Brief -
Can you reproduce the records word for word, starting at the line that contains "Given: Select the Fixed scale radio button" and ending at the end of the records, leaving out the pictures?

Provided records -
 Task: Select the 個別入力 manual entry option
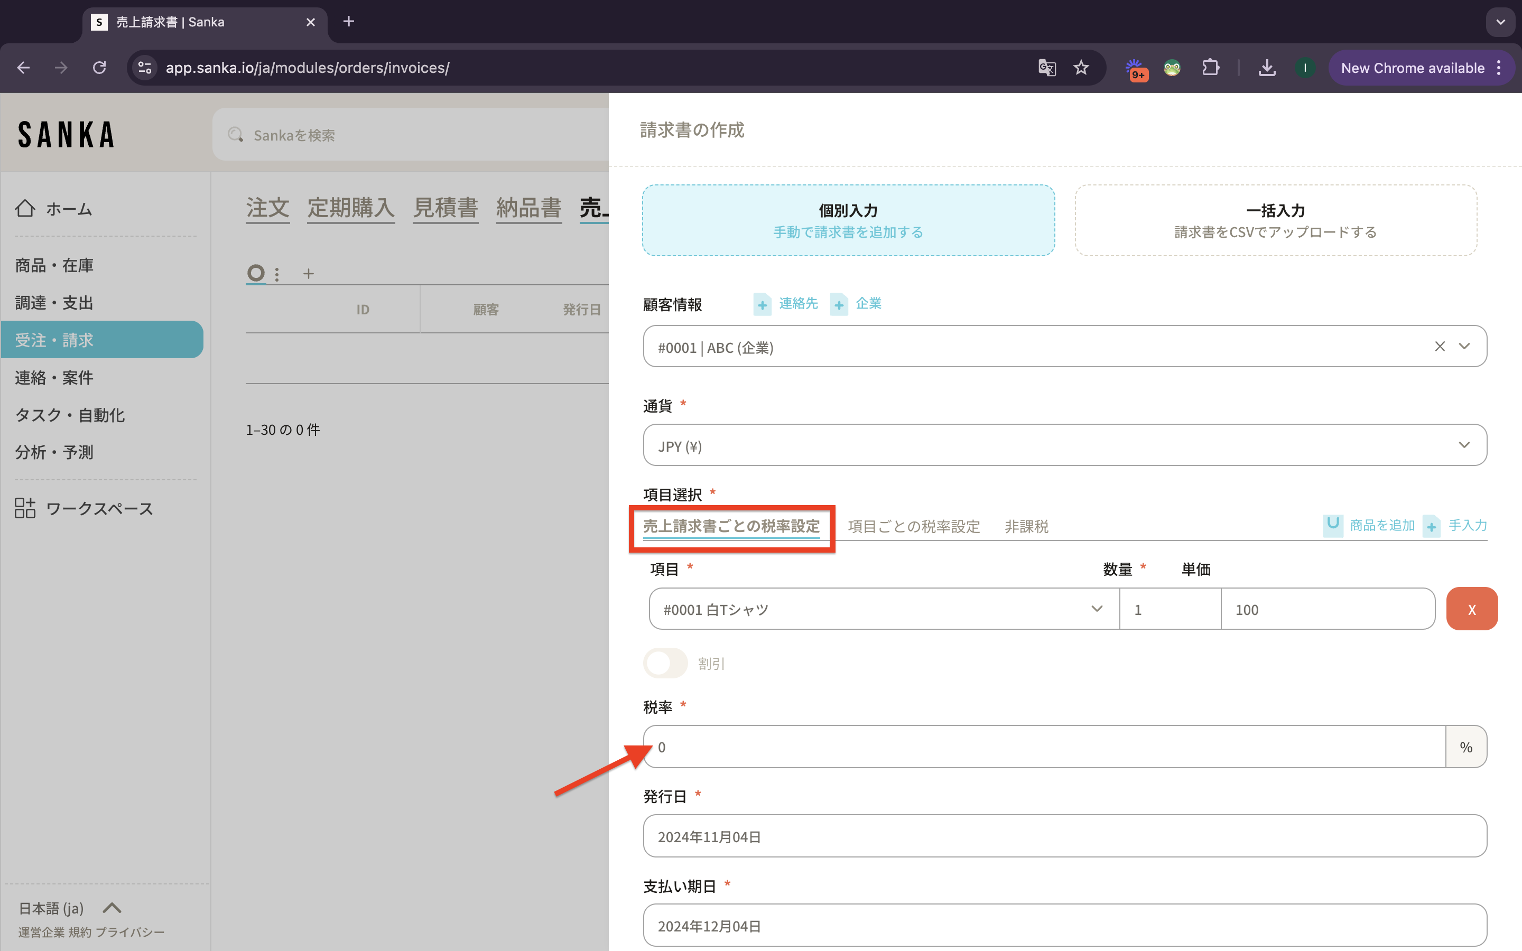click(848, 220)

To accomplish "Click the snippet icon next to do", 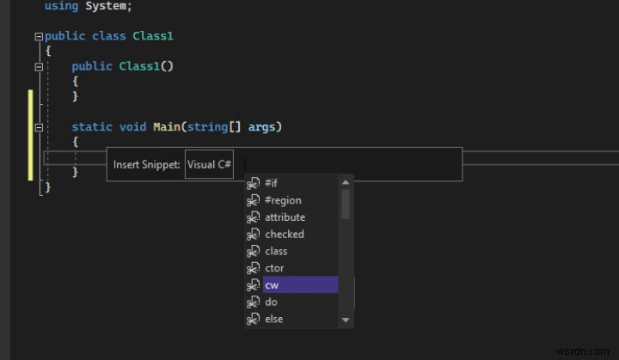I will pos(253,302).
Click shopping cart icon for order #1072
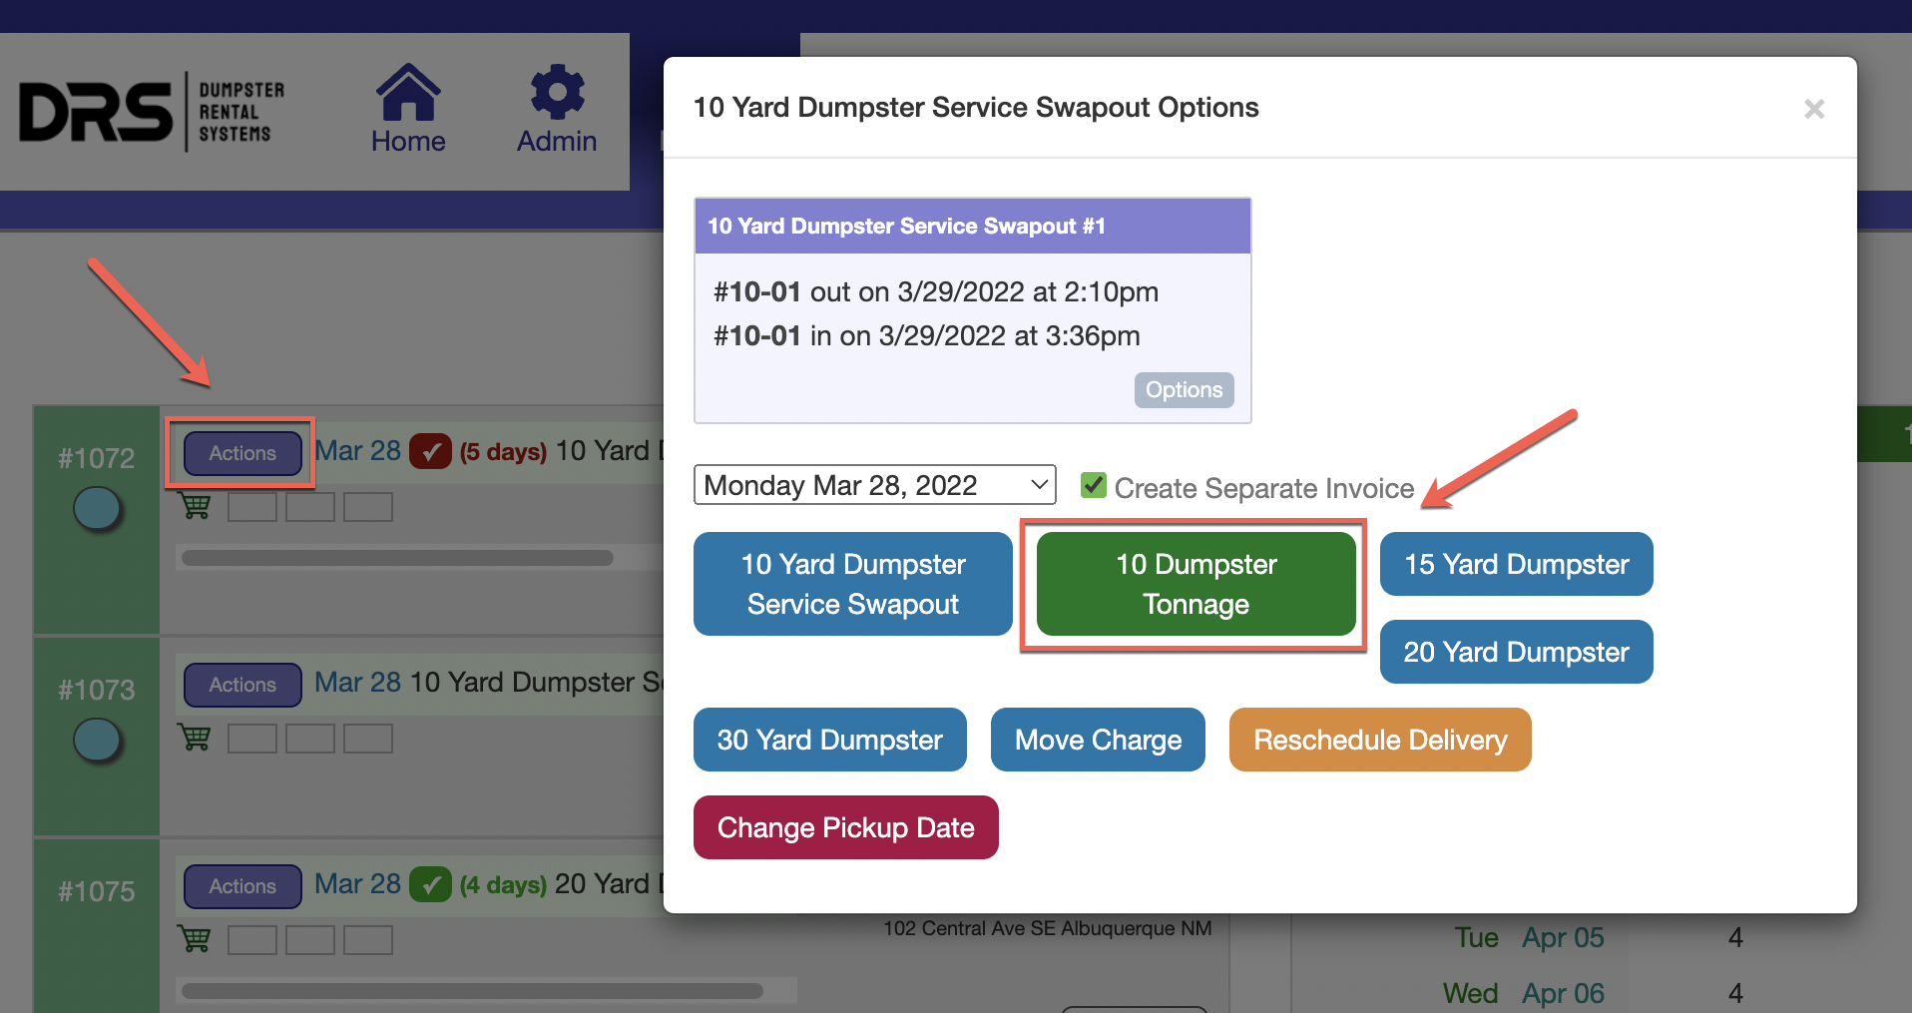Viewport: 1912px width, 1013px height. 195,506
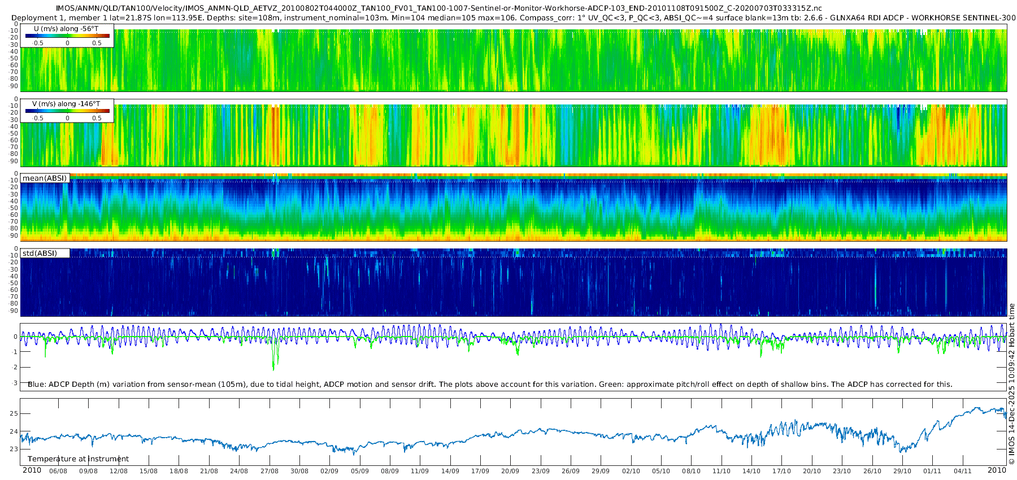Image resolution: width=1017 pixels, height=480 pixels.
Task: Select the 27/08 date tick label
Action: pyautogui.click(x=270, y=471)
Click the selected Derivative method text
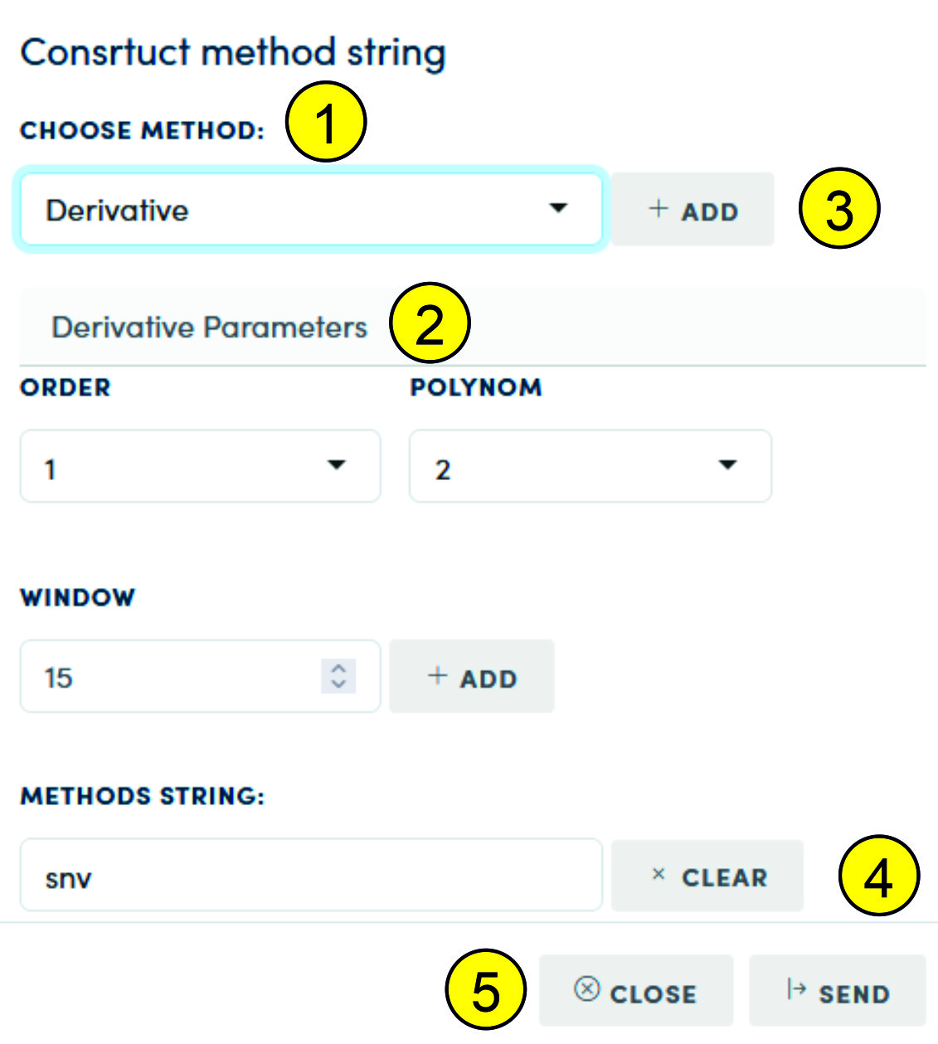This screenshot has width=938, height=1044. click(117, 211)
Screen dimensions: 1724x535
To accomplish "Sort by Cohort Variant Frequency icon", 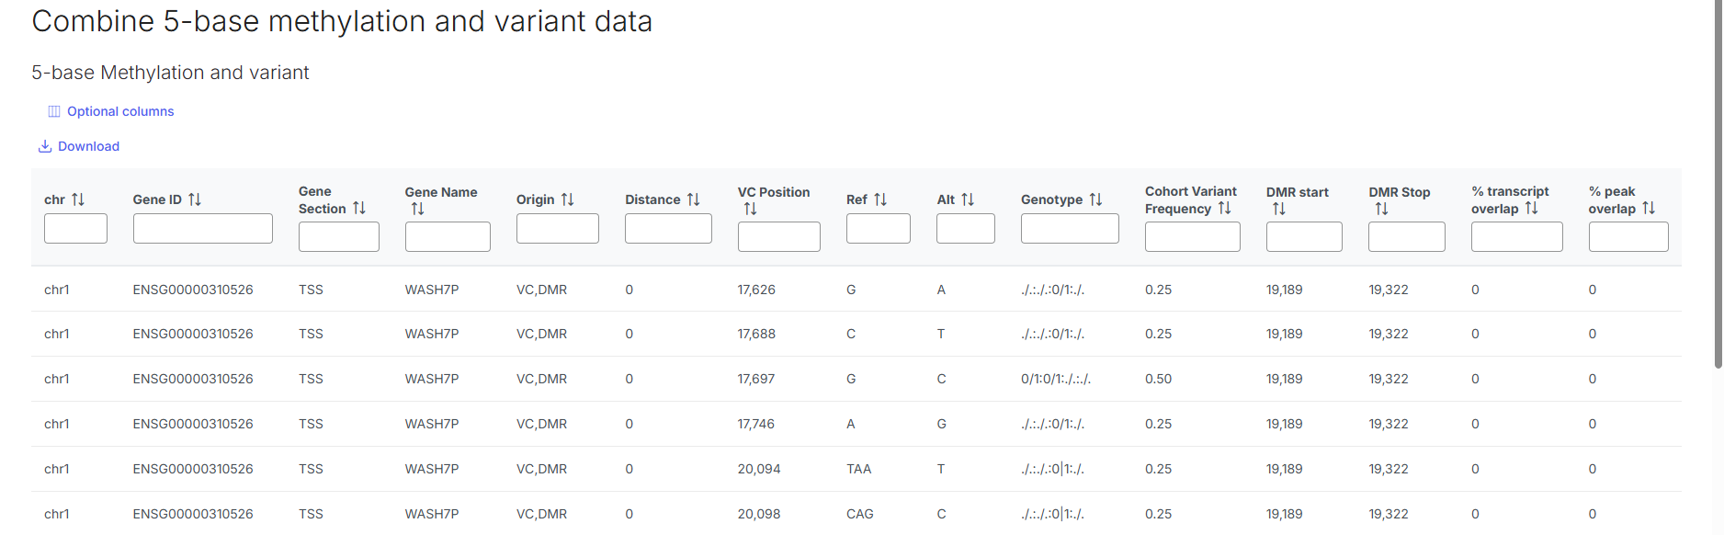I will click(x=1224, y=209).
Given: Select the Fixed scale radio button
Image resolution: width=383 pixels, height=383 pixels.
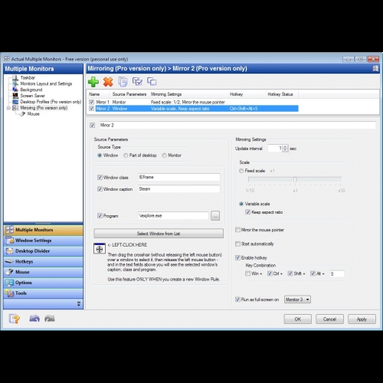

Completed task -
Given: Select the Fixed scale radio button
Image resolution: width=383 pixels, height=383 pixels.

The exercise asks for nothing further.